OPERATIVE PROCEDURE:  The patient was brought to the operating room and general anesthesia was administered.  A brachial plexus was performed by the anesthesia service.  I then proceeded with manipulation.  The patient had an extremely stiff shoulder.  Abduction was limited to about 60 degrees, external rotation to only 10 degrees, and internal rotation to 10 degrees.  Progressively, I proceeded with rotation with loud crepitus upon bringing the shoulder to nearly full abduction.  Then I progressively brought back external rotation to about 75-80 degrees.  I then proceeded with adduction and internal rotation that was symmetric to the opposite side.  

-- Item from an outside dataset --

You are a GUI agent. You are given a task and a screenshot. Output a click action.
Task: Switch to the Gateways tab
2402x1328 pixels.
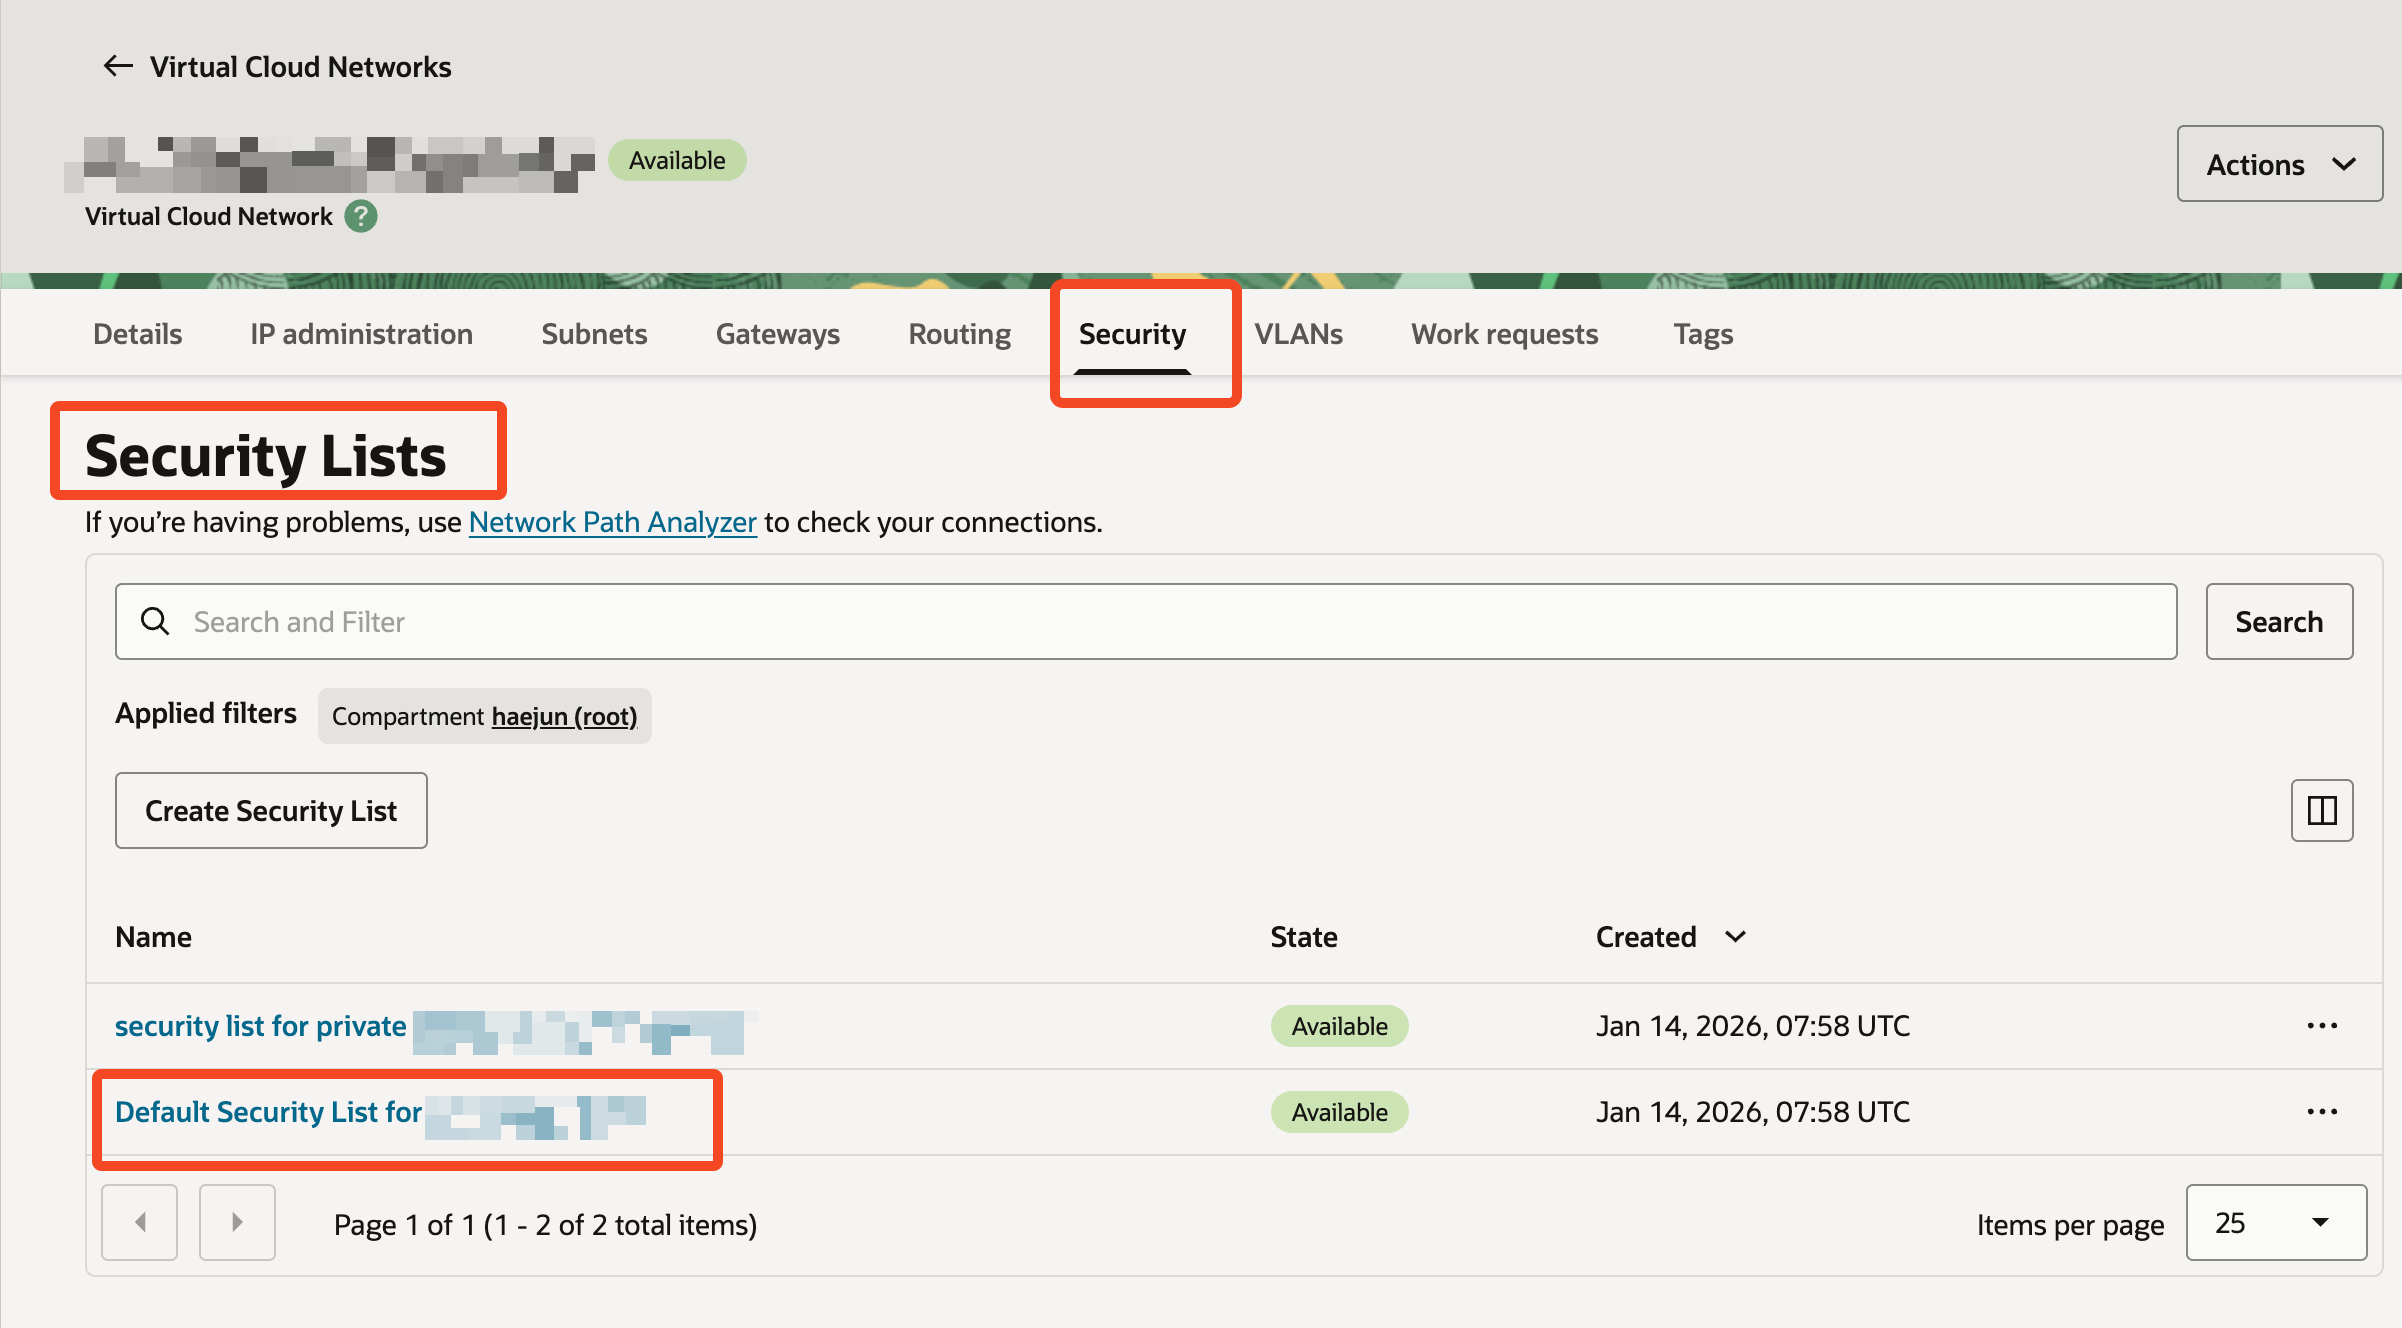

After sterile preparation and C-arm control, infiltration was carried out with Marcaine, morphine, and Kenalog solution into the joint space.  The patient was returned to the recovery room in stable condition.


----------



## sharon.strong@lpnt.net (Jun 13, 2013)

Has anyone responded to this?  I am interested as well.  Thank you.


----------



## capricew (Jun 13, 2013)

if it is  on the same shoulder you cannot bill them together.....
it the manipulation is on one shoulder and the injection on the other shoulder or the right knee you would report 23700, 20610-59,RT

But, in  your case i would only bill 23700


----------